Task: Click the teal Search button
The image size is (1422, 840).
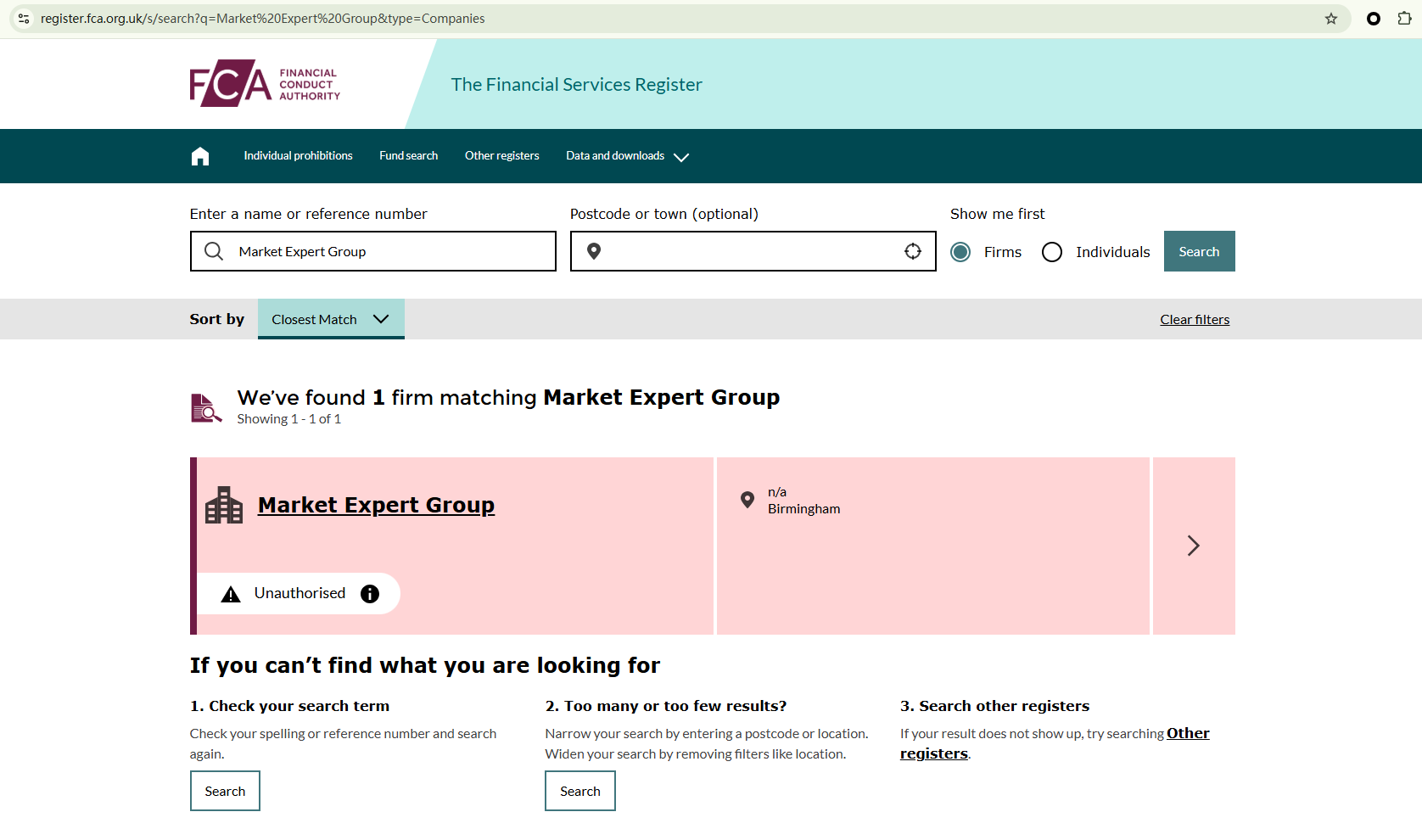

* * *

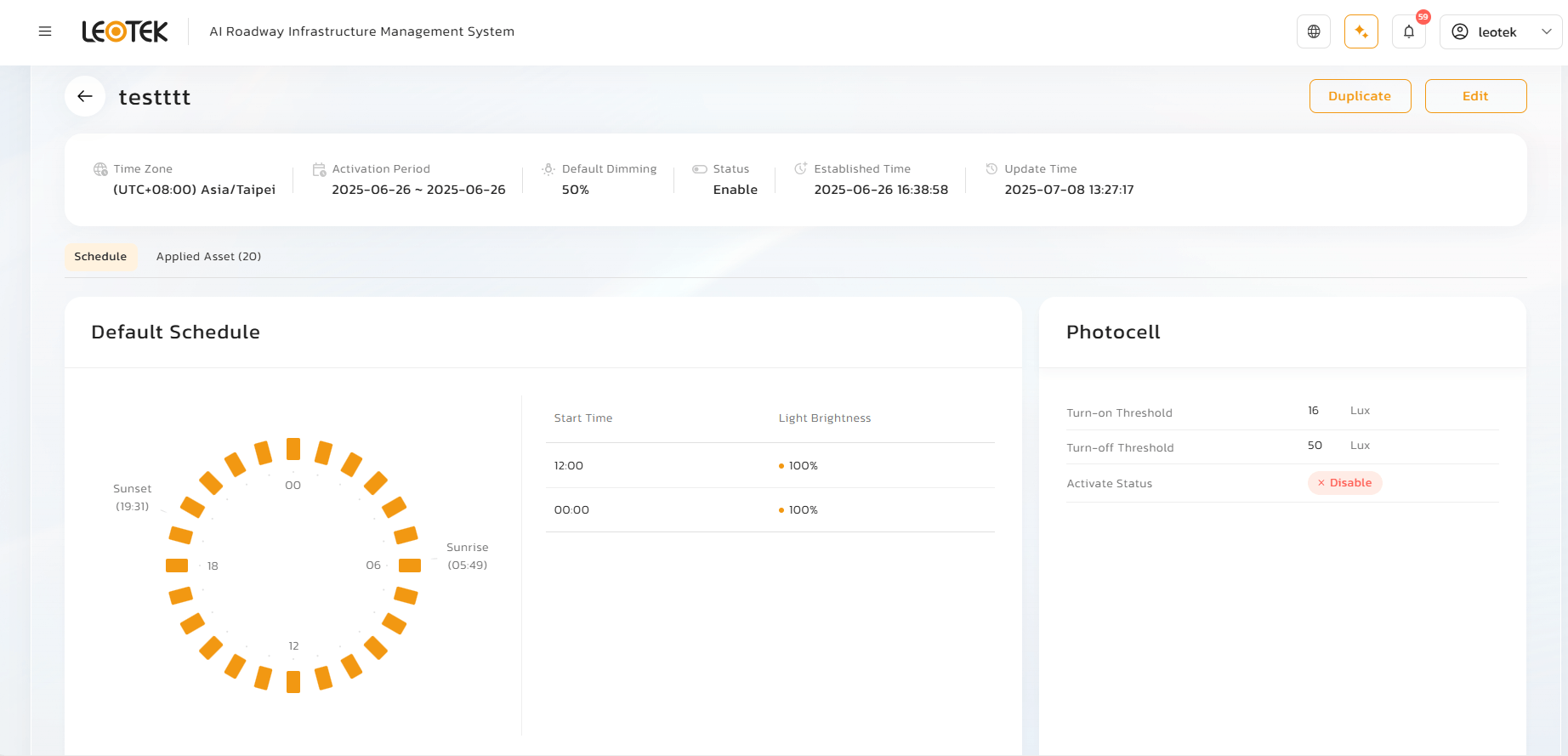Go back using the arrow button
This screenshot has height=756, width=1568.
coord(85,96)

AIM OF THE TASK: The reply should hold only the lines of the listing above starting at the line containing "Task: Click the teal Search button" and ending at the line containing "The image size is (1422, 840).", exactly as written.

YOUR SOLUTION:
Task: Click the teal Search button
The image size is (1422, 840).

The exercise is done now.